Del viaje a Estados Unidos me quedan bonitos recuerdos: el encuentro con las monjas de la Madre Teresa de Calcula, el recorrido con otros tres curas por el desierto de Arizona, el encuentro con un sheriff de California que resulta que es lector habitual de mi blog. Francamente, jamás pensé que un sheriff estaría leyendo mis posts.
También he podido ver a mi buen amigo el párroco anglicano de Virgina. Y sobre todo a Mónica (alias Moniquita), Alejandro y Rocío, mis amigos de Nueva York, con los que fui al zoo de Queens un día, y a la catedral episcopaliana otro día. Rocío, la esposa, es como las olas de un mar, siempre en ebullición. Alejandro, su esposo, es tranquilo y sosegado como las arenas de una playa. Mónica (la hermana de Rocío) es como una estrella de mar sobre esas arenas bañada por esas aguas.
Cada año recorrer con esta familia una parte de esa ciudad mítica, es un gran placer.
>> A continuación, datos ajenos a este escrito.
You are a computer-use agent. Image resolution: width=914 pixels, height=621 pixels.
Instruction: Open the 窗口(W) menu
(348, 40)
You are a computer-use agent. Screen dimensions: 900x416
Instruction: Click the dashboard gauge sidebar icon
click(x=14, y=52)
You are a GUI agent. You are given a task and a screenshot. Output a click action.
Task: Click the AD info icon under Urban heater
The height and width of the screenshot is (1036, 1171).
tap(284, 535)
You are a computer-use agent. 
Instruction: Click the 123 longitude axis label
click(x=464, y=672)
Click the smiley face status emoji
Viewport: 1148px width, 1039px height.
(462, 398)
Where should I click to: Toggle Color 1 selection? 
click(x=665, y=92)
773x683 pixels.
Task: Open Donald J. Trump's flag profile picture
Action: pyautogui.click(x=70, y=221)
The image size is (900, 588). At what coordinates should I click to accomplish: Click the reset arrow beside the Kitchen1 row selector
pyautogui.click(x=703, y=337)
La compañía es tan esencial como aquello que visitas.
Nueva York no es una ciudad, es todo un concepto de megápolis. Fue la capital indiscutida de nuestros sueños de los años 70 y 80, cuando el Imperio Americano lo era todo. Cuando esa ciudad se erguía altiva en un futuro poderoso, mientras el resto del mundo radicaba provincianamente a varios decenios de distancia. Hoy día esa urbe se va adormilando en una dulce decadencia como la de La Habana o Praga. Bulle de vitalidad, pero ya no es puro músculo. El ojo atento del experto descubre mil pequeños signos de su incipiente ancianidad.
Es curioso, Estados Unidos y Europa tuvimos el cetro en nuestras manos hasta el inicio de la década de los 90. Pudimos haber hecho lo que hubiéramos querido. Podríamos haber construido otro futuro. Pero fuimos sólo a por el negocio. Ahora sólo nos queda aceptar las cosas tal como son.